Page extract ▸
ISSUE 7.2 (SUMMER 2011)


Landscapes as Womanscapes

Women, Literature, and the Domesticated Landscape: England’s Disciples of Flora, 1780-1870. Judith W. Page and Elise L. Smith. Cambridge: Cambridge University Press, 2011.  314 pp.

Reviewed by Barbara T. Gates, University of Delaware


<1>Women, Literature, and the Domesticated Landscape is tantalizingly introduced. It sets out to explore women and domestic landscapes in order to improve our understanding of private and public life in a nearly hundred-year period of transition—a very tall order for any subject. Partly through the lenses of recent feminist geographers, partly through their own readings, the authors promise to expand upon such remarkable geographical thinkers as Gaston Bachelard and Yi-Fu Tuan.  This is a heavy burden for such relatively light scaffolding—or should I say trellising—to  bear.  The authors undertake to do this through four major sections of their book: instructional texts from a number of genres; various visual frameworks such as the arbor or the window; how-to books on gardening; and several fictional texts. Each of the sections is more or less discreet, so that the book reads less like an historical progression and more like a series of monographs.

<2>In the book’s first sections, the authors are on their firmest ground, that of the late eighteenth and early nineteenth centuries. Building upon the work of such predecessors as Ann B. Shteir and Mitzi Myers,(1) in part one the two authors discuss the home garden as a locus of teaching by mothers or mother-like figures who are inculcating various virtues.  The section culminates in interesting sub-sections on arbors and garden gates as sites for looking into and beyond hearth and home.  One of the strengths of this book lies in its visuals, which are in evidence here as in other parts of the book and offer convincing buttressing of the written arguments.

<3>A second chapter in this first section is called “The Botanic Eye,” a subject much discussed in Victorian studies but apparently newer to students of the earlier timeframe featured by Judith W. Page and Elsie L. Smith. Here botany is connected both to the Garden of Eden and to the microscope, which, according to the authors, came into more common use during their favored timeframe. And here again, the book draws upon texts previously discussed by Shteir—those of Agnes Ibbetson, Maria Jacson, and Mary Roberts. This leads to a new section on “Constructing a View,” which explores women’s sketching, perspective, and sense of place as a feature of memory. Next is an entire chapter on Dorothy Wordsworth, who is seen as the prime expositor of self-fashioning through the text of the garden. Her gardening work at Dove Cottage becomes a haunting recollection of nests and bowers that Wordsworth took with her whenever she may have re-situated.

<4>The book then moves to other tillers of the soil, wisely focuses on the prolific Jane Loudon, and discusses the appropriateness of digging in dirt for women of the nineteenth century. The concluding section explores three fictional texts, Hannah More’s Coelebs in Search of a Wife (1801), Jane Austen’s Mansfield Park (1814)—discussed, oddly enough, in terms of Fanny Price’s potted plants—and Margaret Oliphant’s Miss Marjoribanks (1865-66).

Information provided ▸
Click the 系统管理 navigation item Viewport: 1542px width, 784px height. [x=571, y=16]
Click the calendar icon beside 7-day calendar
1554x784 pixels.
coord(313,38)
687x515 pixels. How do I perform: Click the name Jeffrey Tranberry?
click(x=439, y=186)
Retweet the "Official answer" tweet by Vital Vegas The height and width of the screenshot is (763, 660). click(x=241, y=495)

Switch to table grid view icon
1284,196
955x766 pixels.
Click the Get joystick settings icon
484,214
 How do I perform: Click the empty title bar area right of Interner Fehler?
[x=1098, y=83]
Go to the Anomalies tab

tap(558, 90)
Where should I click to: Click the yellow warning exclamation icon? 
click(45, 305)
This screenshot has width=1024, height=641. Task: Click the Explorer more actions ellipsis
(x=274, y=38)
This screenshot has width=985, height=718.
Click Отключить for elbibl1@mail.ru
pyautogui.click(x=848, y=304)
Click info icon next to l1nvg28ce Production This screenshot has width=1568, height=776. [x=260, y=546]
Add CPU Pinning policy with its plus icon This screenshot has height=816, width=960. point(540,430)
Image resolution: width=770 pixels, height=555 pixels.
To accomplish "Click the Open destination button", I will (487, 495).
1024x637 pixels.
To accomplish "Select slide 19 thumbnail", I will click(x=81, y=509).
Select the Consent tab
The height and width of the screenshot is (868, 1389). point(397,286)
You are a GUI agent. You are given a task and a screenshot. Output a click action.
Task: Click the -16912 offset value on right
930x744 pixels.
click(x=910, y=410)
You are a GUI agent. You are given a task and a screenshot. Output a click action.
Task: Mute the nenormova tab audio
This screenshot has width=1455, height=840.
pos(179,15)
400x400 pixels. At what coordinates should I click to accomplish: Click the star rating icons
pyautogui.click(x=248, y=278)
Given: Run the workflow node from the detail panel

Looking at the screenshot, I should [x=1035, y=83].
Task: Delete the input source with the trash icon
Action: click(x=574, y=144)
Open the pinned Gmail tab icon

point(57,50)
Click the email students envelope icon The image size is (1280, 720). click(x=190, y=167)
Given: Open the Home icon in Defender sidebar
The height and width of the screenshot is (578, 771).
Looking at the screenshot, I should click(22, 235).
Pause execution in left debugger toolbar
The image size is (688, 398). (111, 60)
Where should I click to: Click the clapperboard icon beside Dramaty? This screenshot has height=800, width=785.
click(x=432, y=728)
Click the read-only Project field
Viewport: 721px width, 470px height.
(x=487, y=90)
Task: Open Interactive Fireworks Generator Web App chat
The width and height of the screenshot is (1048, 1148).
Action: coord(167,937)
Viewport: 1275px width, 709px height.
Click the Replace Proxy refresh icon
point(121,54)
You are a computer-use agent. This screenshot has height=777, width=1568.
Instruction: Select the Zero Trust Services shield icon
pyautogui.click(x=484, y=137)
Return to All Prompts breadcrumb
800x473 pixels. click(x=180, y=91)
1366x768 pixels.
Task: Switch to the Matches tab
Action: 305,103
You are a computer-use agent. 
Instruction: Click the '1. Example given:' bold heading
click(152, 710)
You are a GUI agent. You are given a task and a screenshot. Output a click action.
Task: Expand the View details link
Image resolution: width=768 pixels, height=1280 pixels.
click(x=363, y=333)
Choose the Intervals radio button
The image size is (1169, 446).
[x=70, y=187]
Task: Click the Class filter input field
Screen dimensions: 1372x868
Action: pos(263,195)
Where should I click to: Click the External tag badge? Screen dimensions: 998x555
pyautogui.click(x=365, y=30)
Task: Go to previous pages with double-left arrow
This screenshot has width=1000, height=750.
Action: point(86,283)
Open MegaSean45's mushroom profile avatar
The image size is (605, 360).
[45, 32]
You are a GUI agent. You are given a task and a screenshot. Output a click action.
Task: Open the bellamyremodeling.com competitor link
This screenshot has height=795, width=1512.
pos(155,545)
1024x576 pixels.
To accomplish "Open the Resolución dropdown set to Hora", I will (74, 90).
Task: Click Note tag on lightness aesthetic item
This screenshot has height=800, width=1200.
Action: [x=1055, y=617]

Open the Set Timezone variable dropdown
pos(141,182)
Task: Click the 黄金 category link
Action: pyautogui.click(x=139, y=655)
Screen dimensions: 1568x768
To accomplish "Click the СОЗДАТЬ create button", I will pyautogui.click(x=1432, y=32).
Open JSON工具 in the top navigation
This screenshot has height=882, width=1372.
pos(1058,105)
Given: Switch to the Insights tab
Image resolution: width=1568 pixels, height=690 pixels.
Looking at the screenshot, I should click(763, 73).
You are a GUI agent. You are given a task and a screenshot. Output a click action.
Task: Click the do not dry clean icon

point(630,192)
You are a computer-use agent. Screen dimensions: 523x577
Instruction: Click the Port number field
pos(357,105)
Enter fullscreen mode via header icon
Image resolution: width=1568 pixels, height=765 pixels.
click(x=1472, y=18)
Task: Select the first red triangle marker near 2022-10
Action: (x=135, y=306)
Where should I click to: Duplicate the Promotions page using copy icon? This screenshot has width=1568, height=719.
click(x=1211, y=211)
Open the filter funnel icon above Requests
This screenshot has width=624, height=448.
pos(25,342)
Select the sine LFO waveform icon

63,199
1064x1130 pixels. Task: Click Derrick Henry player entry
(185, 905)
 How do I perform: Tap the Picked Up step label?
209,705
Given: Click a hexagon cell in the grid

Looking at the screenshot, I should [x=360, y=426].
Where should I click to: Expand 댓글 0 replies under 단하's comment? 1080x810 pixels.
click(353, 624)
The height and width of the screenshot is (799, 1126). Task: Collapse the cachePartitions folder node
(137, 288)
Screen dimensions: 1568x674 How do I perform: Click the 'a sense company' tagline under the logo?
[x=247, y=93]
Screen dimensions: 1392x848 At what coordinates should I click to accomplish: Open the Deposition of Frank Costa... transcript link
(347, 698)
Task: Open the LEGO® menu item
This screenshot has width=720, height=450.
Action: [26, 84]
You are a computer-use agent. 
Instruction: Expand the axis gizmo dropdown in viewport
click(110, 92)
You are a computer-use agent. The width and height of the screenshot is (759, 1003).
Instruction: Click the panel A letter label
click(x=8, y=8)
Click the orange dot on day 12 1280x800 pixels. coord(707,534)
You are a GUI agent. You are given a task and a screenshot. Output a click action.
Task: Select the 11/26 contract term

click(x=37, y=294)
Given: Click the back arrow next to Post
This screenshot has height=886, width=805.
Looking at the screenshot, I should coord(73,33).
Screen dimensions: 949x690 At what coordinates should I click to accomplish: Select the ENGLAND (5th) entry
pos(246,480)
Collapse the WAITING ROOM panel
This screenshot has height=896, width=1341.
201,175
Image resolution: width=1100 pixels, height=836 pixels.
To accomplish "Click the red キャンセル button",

Problems to work on ▸
- A) Answer these from the book review:
(i) Into how many major sections do the authors divide their book?
(ii) Whose gardening work at Dove Cottage is discussed?
(iii) Which writer on gardening does the book focus on when it moves to "other tillers of the soil"?
- B) Carry the book review on past its last sentence.
The material plays no part in what follows and can be set aside.

Results ▸
- A)
(i) Four.
(ii) Dorothy Wordsworth's.
(iii) Jane Loudon.

- B)
<5>In a number of ways, this final section points up a general weakness in the book. Its subtitle, which includes the dates 1780-1870, does not represent the volume as a whole. The bulk of this book dwells in the earlier periods, the long eighteenth century and Romanticism, with its landscapes of memory and focus on the imagination, so that the shift to the later 1860s and Oliphant comes as a significant leap. There seems insufficient preparation for a reading of Victorian Oliphant’s Chronicles of Carlingford (1861-76) series as landscape literature.  In their discussion of Oliphant, the authors do speak briefly of Shirley Hibberd, a male landscapist with an ambiguously gendered first name. But Hibberd cannot provide them with a rich enough botanical context to fully ground their discussion. One wonders whether other fitting exemplars drawn from earlier Victorians might not have led to a better continuum and more fruitful comparisons and contrasts. This sort of leap-frogging over decades makes one speculate as to whether our emphases on long centuries, once a productive way of breaking down constraining periodizations, may not be leading us somewhat astray, forcing the kinds of historical disjunctions found here.

<6>This reader also wondered why the final three fictional works were separated from dialogues, journals, and other genres discussed in earlier portions of the study, when a stimulating discourse might have been promoted among them. For example, Page and Smith’s discussion of cultivated and uncultivated nature and women might have included the earlier Victorian Brontë sisters with the contrasting final garden and open spaces of Wuthering Heights (1847) or the landscape of isolation contrasting with the domesticity of Moor House in Jane Eyre (1847). The Brontës offer an interesting pairing with the Taylor sisters of the early nineteenth century who are featured in the second part of the book. Pairings like this might have led toward better continuity and deeper insights. One is never quite sure precisely why the chosen texts support the idea of the domesticated landscape better than others might have.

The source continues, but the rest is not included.